■ What the task requires ■
List all lines of the data containing the word "agent".

■ Records for the task ■
____
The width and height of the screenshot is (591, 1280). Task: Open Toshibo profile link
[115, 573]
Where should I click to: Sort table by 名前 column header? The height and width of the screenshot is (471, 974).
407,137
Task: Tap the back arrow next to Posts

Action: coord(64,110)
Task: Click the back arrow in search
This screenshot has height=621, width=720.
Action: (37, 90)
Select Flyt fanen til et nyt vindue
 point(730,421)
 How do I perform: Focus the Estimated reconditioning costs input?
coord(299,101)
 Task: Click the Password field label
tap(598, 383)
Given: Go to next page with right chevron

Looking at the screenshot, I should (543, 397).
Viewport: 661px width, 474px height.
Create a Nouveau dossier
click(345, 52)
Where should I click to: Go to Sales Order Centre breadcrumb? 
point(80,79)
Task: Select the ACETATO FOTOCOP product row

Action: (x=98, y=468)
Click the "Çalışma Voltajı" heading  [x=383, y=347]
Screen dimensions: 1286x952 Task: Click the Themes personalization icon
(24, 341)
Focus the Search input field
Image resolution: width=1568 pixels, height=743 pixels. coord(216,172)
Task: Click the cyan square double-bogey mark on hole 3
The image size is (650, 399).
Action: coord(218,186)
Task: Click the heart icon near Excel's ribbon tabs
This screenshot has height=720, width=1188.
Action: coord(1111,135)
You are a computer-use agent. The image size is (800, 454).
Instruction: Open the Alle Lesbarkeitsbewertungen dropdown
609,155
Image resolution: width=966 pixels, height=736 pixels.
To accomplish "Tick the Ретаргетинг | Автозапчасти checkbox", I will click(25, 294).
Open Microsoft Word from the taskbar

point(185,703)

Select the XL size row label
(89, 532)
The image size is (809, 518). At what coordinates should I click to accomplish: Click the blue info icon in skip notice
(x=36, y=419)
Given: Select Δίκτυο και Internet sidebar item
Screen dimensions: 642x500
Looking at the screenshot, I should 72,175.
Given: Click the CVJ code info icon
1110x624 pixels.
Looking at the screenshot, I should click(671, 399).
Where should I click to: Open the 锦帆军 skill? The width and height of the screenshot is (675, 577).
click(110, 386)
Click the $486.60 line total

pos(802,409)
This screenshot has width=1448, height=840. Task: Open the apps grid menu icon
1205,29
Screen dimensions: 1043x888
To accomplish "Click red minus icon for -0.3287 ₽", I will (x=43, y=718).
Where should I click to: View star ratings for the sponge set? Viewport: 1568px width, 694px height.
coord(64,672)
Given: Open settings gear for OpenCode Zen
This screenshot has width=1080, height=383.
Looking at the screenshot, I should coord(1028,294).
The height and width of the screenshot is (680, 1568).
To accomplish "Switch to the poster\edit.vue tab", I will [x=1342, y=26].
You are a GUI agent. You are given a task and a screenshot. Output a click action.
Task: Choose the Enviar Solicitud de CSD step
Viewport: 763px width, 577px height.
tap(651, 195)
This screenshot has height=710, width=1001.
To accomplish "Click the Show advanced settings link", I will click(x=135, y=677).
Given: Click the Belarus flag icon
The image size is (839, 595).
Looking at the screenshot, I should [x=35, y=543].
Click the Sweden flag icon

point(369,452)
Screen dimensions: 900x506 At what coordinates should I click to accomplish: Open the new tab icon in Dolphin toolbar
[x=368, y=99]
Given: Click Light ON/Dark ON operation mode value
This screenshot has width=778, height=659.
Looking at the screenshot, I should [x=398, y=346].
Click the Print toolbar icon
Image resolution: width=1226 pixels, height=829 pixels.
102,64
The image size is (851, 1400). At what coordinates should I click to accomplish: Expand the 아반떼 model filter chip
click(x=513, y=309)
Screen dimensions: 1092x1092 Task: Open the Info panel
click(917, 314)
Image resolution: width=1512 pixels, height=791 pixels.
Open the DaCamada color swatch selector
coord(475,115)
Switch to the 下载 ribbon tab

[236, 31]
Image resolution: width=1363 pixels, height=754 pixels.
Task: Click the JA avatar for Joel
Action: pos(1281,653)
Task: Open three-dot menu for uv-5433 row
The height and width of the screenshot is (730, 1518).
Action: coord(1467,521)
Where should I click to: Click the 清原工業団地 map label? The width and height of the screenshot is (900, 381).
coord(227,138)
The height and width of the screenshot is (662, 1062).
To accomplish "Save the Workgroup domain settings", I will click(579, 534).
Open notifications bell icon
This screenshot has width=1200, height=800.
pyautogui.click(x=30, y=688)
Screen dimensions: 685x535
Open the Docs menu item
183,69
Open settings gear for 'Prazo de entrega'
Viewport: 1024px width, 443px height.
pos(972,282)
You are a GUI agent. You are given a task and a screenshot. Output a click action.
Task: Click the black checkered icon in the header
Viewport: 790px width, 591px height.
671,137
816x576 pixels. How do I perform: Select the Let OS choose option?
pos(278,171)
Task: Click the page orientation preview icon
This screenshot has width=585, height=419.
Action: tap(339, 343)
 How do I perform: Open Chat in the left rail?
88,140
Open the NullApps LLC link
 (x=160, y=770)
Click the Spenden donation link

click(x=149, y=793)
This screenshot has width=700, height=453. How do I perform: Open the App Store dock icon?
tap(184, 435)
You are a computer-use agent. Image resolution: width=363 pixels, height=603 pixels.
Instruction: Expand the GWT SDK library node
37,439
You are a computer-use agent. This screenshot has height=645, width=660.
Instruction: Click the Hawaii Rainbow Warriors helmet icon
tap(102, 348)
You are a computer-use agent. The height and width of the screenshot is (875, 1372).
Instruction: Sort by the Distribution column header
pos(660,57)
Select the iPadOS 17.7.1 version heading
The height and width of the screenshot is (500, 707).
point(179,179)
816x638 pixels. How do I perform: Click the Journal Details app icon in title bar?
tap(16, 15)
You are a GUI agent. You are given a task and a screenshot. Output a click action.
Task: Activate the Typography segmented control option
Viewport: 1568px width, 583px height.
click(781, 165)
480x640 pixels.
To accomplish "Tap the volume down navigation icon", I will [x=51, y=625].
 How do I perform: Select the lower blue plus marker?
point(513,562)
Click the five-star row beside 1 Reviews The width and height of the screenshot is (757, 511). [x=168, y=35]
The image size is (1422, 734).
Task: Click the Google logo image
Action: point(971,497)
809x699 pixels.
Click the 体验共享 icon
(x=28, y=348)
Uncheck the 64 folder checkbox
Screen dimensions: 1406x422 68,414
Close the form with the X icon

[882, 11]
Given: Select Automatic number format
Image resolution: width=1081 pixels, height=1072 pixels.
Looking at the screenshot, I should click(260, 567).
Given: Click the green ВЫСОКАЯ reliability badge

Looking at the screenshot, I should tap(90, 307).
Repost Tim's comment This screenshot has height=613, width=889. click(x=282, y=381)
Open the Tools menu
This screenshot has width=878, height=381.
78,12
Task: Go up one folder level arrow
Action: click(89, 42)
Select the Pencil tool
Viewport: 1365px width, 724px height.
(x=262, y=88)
____
■ Exercise solution ■
You are a computer-use agent. The image size is (800, 454).
You are a GUI agent. You are given a task and a screenshot. Output a click action.
You are a GUI agent. You are given a task and a screenshot. Output a click action.
You are a computer-use agent. Image resolution: width=363 pixels, height=603 pixels.
You are a computer-use agent. This screenshot has height=645, width=660.
You are a computer-use agent. The height and width of the screenshot is (875, 1372).
You are a GUI agent. You are given a task and a screenshot. Output a click action.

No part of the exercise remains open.